EXERCISE -
Without any pictures, print the lines below from the one that has "You are a GUI" through the one that has "The width and height of the screenshot is (819, 1456).", exactly and nothing else.

DATA -
Content starts
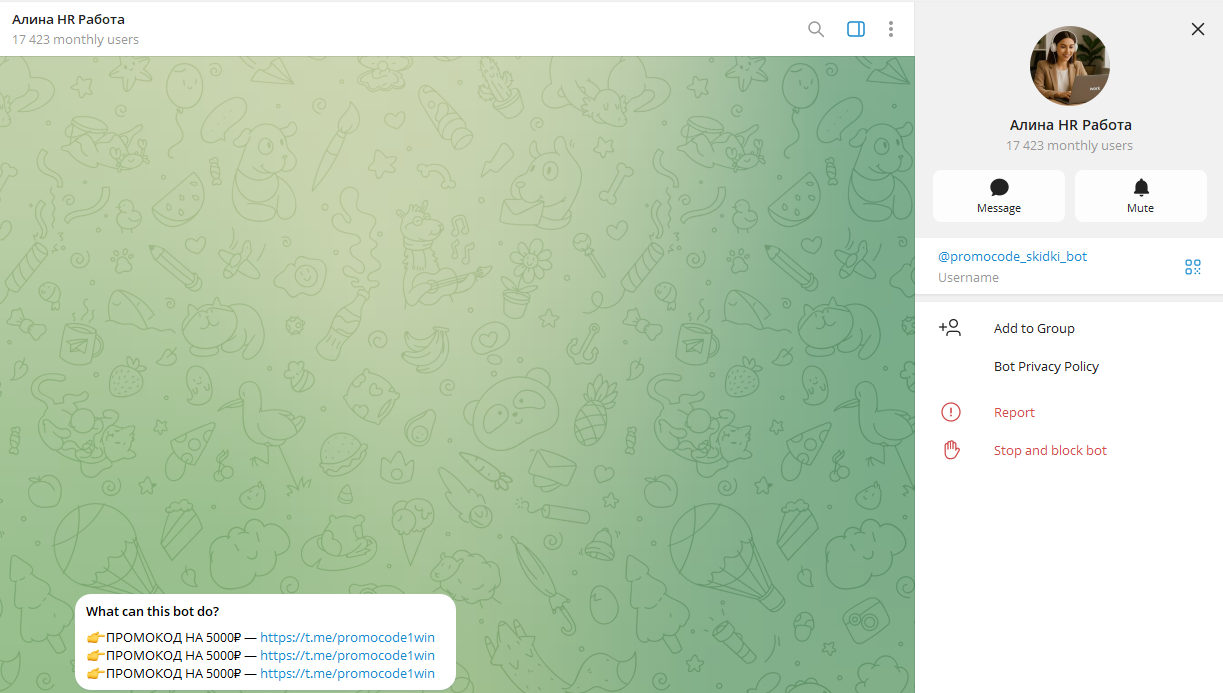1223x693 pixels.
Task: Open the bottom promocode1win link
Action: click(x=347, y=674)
Content ends
Content starts
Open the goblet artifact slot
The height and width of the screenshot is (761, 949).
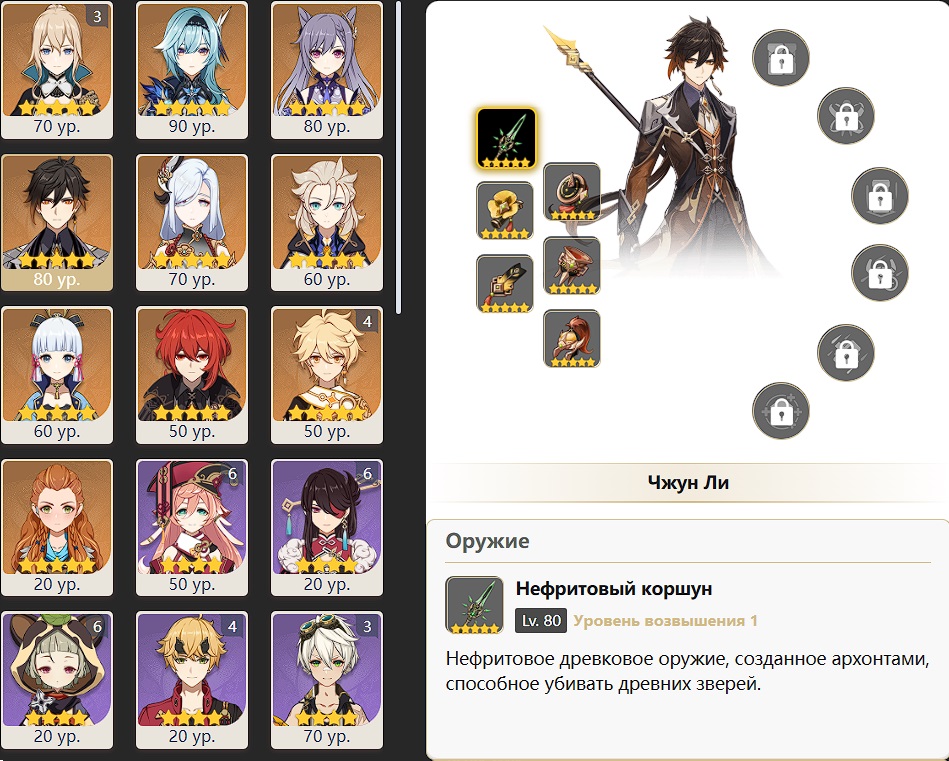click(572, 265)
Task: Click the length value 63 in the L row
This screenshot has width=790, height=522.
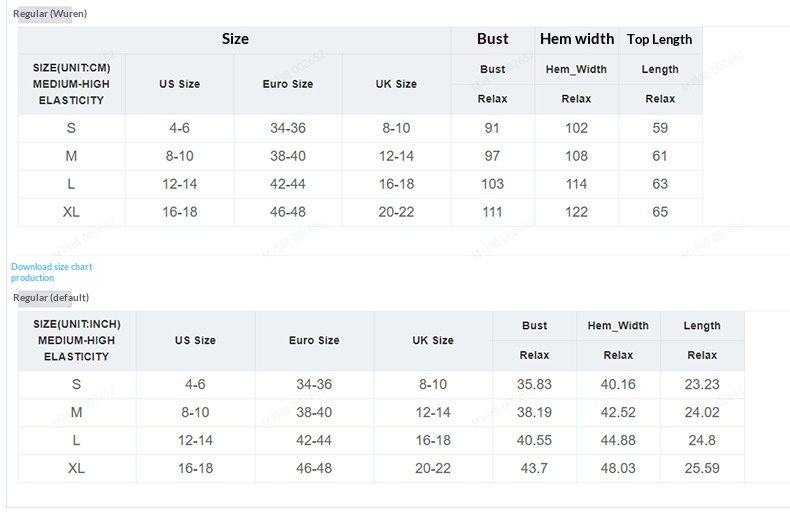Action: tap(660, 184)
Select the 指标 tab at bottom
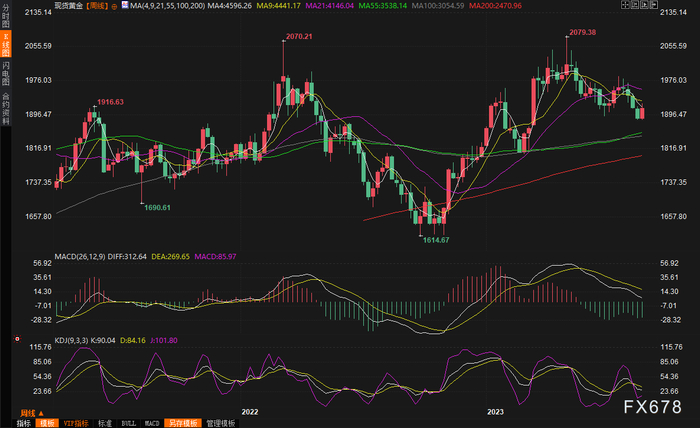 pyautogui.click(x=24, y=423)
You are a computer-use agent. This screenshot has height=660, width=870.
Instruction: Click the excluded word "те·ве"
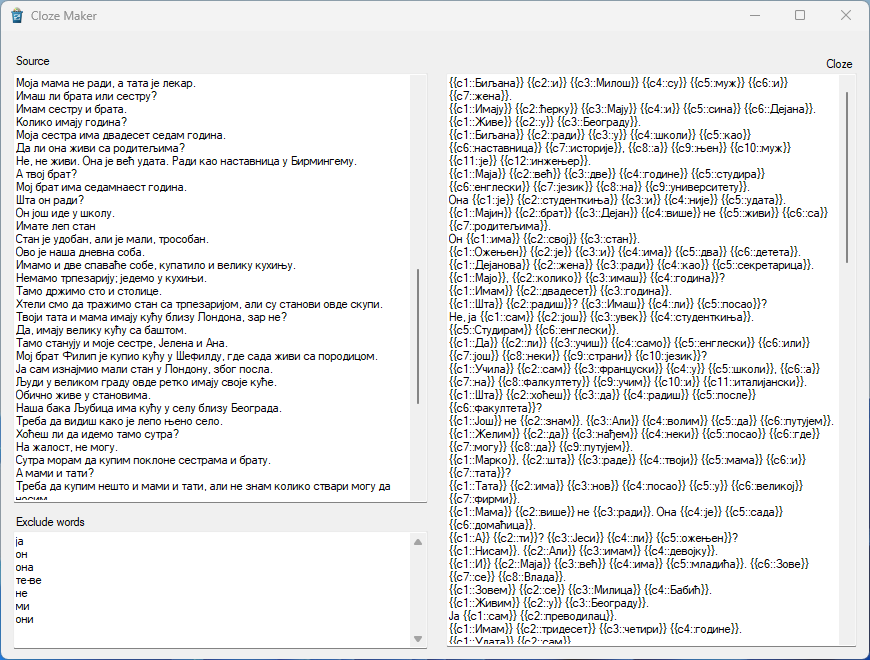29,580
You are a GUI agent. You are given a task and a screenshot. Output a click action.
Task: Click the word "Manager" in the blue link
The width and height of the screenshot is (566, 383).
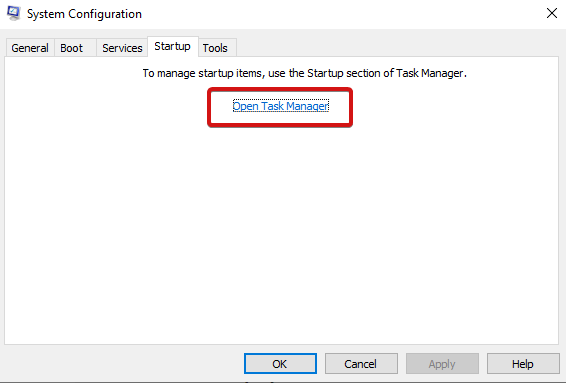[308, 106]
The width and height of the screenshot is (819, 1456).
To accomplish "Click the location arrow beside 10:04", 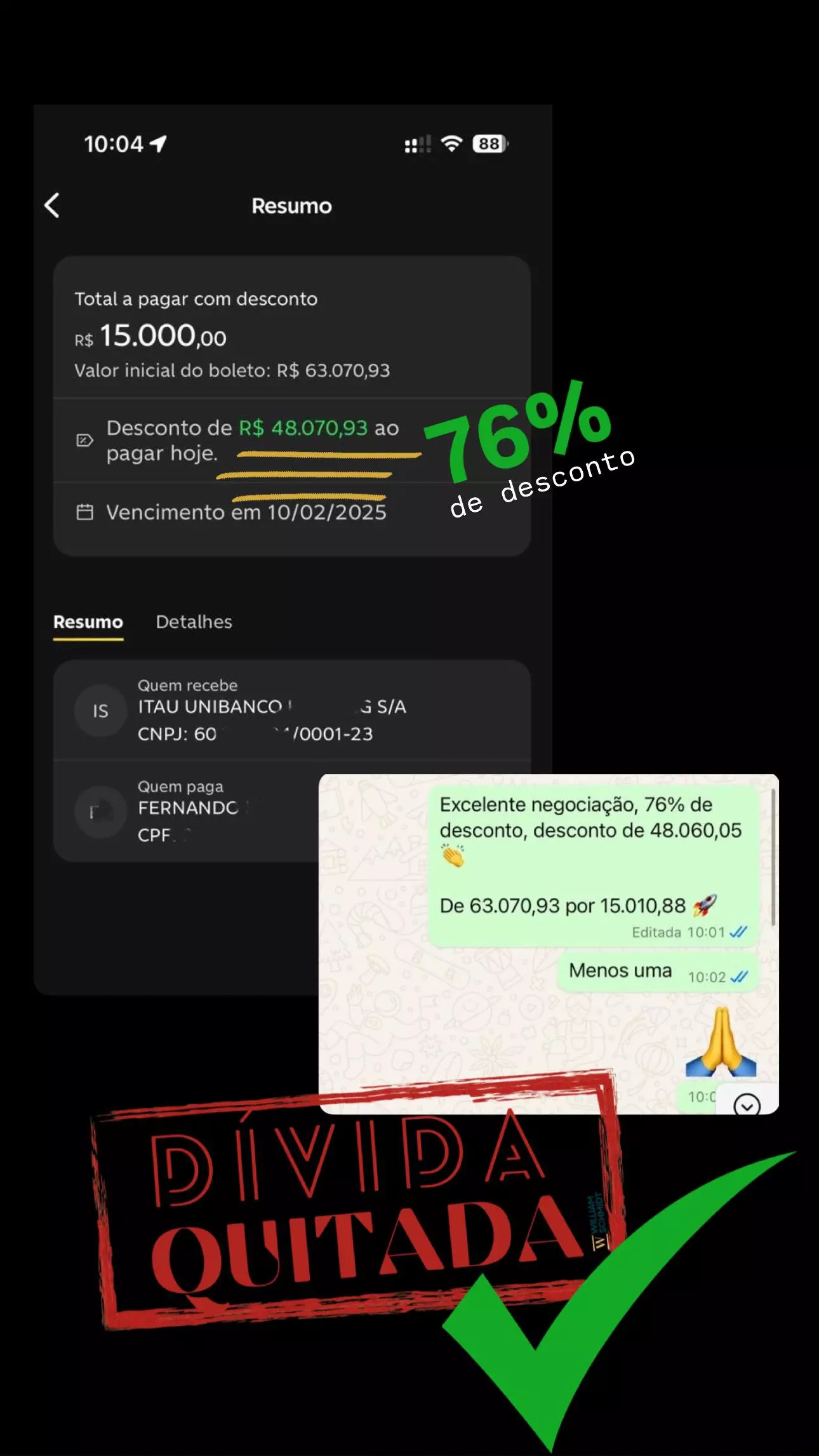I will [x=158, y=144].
Content ends
SOLUTION TO THIS EXERCISE -
You are a GUI agent. You are given a task and a screenshot. Output a click action.
Task: Click the word "Manager" in the blue link
The width and height of the screenshot is (566, 383).
[308, 106]
The width and height of the screenshot is (819, 1456).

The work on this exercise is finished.